Drug Interaction at the Lipid Bilayer-Potassium Channel Interface

Abstract

The naturally occurring resin acid dehydroabietic acid (DHAA) opens a voltage-gated K channel by shifting the voltage dependence of the channel activation to more negative voltages. We synthesized 140 DHAA-derivatives and found that subtle alterations in the chemical structure of DHAA can have a large effect on the channel opening. Several of the channel-opening DHAA derivatives reduced excitability in dorsal root ganglion neurons, suggesting a possibility to act against diseases with increased cellular excitability. Here we searched for the mechanism and site of action for the DHAA derivatives.
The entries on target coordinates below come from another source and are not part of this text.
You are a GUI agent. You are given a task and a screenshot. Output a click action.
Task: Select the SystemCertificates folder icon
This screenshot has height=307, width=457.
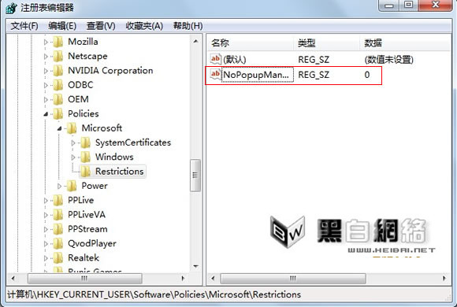tap(85, 142)
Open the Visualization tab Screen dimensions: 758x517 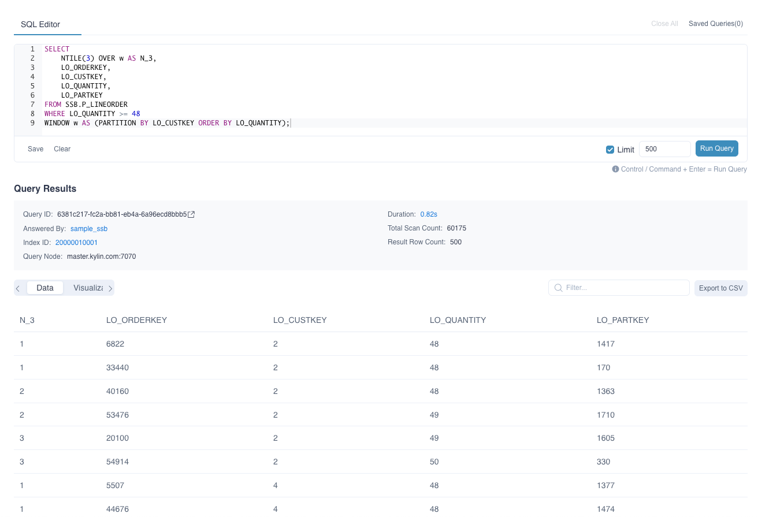pyautogui.click(x=88, y=288)
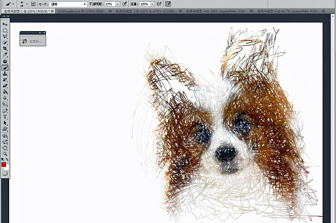The width and height of the screenshot is (336, 223).
Task: Select the Move tool
Action: point(5,24)
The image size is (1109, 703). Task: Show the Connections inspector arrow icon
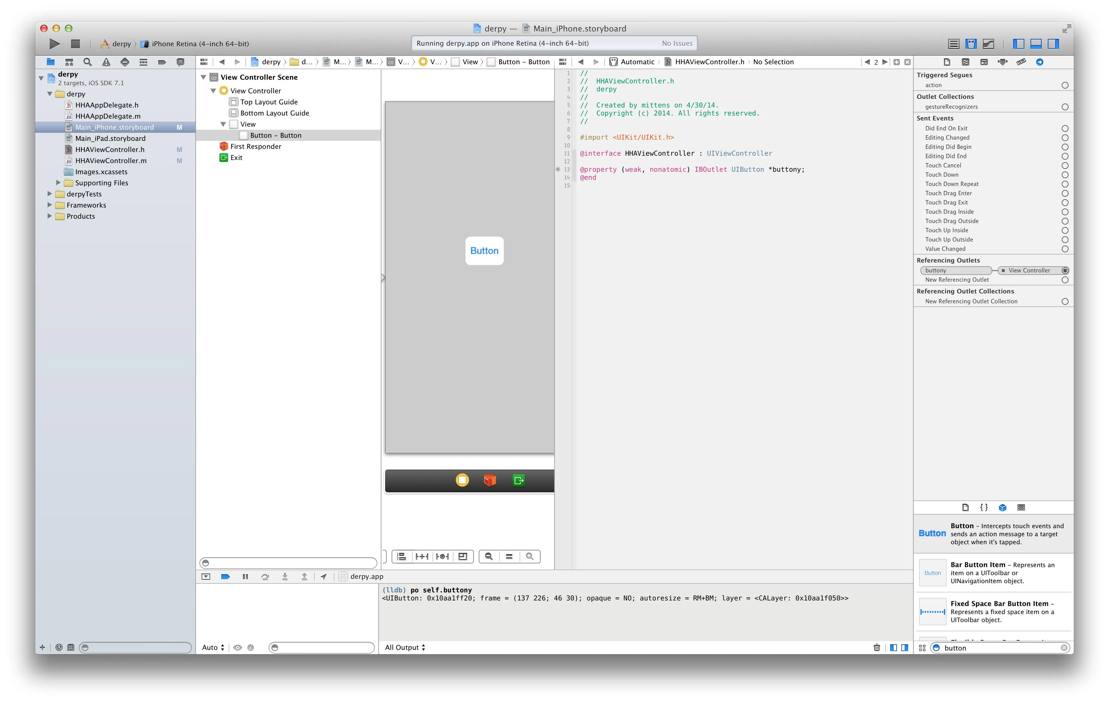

We expressed the non-inactivating Shaker K channel in Xenopus oocytes and studied the ion currents with a two-electrode voltage clamp technique. By utilizing the ILT-mutant, which separates the final channel-opening transition from the earlier transitions, we found that the DHAA derivatives had an almost isolated effect on the channel-opening transition. 100 μM of one DHAA derivative affected this last transition by −65 mV. We also found that the charge profile of the voltage sensor S4 was critical for the effect. Addition of positively charged arginines in specific positions increased the channel opening effects of the negatively charged DHAA derivatives, while addition of arginines on the opposite side of the S4 helix had opposing effects, suggesting that the DHAA derivatives support or prevent rotation of S4 to support or prevent channel opening. In general, the DHAA derivatives affected channel closing kinetic but not channel opening kinetic suggesting a rather specific effect and site of action. In-silico docking, molecular dynamics, and mutational analyses suggested a binding site in the cleft between the transmembrane segments S3 and S4. We conclude that certain resin-acid derivatives bind at the interface between the lipid bilayer and S3 and S4 of the channel's voltage-sensor domain, to electrostatically facilitate K channel opening.